##### Dataset entries #####

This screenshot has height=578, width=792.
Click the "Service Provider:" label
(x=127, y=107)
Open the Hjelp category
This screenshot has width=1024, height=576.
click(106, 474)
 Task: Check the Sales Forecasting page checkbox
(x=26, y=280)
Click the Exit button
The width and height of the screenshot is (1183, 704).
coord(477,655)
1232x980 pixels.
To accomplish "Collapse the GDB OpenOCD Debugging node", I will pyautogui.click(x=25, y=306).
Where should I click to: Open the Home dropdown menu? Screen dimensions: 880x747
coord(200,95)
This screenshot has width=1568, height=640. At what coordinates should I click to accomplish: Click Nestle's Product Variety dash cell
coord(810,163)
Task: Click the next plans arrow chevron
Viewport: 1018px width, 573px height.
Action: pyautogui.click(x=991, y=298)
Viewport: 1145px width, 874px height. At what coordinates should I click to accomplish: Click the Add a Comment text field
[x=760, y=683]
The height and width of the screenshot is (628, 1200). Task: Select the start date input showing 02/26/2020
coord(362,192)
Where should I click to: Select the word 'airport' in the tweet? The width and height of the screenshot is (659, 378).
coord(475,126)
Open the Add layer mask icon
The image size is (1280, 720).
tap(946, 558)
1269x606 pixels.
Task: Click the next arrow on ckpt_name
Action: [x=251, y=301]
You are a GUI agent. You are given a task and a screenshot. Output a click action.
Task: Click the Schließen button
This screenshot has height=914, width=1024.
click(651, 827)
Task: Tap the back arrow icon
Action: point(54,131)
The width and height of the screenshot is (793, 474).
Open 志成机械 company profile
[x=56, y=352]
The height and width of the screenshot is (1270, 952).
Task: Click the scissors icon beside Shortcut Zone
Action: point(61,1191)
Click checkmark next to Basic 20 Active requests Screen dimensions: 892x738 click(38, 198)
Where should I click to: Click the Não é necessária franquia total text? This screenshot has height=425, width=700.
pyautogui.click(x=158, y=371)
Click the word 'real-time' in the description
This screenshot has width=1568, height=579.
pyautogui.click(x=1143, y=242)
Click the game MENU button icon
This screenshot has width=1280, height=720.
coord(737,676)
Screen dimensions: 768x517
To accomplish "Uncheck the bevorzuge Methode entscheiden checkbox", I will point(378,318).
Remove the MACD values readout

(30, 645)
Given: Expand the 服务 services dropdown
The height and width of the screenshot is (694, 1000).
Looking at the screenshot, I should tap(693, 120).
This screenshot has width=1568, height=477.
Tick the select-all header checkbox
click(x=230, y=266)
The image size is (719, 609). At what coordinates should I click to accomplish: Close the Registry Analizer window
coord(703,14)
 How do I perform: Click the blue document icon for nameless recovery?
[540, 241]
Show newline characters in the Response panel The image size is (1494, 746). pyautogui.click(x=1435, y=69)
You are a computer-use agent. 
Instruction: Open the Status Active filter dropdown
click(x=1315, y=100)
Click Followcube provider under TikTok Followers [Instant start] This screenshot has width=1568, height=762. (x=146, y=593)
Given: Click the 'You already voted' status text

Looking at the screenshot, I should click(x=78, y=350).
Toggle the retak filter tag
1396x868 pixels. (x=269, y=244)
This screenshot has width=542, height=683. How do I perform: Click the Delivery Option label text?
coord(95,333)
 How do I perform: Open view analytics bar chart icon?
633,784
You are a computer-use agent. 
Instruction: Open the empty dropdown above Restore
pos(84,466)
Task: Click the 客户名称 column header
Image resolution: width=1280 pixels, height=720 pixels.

#####

Go to the line in the listing above that has "Instruction: Open the empty" in it. Set down that line and each one after it, exactly.

Solution for this exercise:
Instruction: Open the empty dropdown above Restore
pos(84,466)
Task: Click the 客户名称 column header
Image resolution: width=1280 pixels, height=720 pixels.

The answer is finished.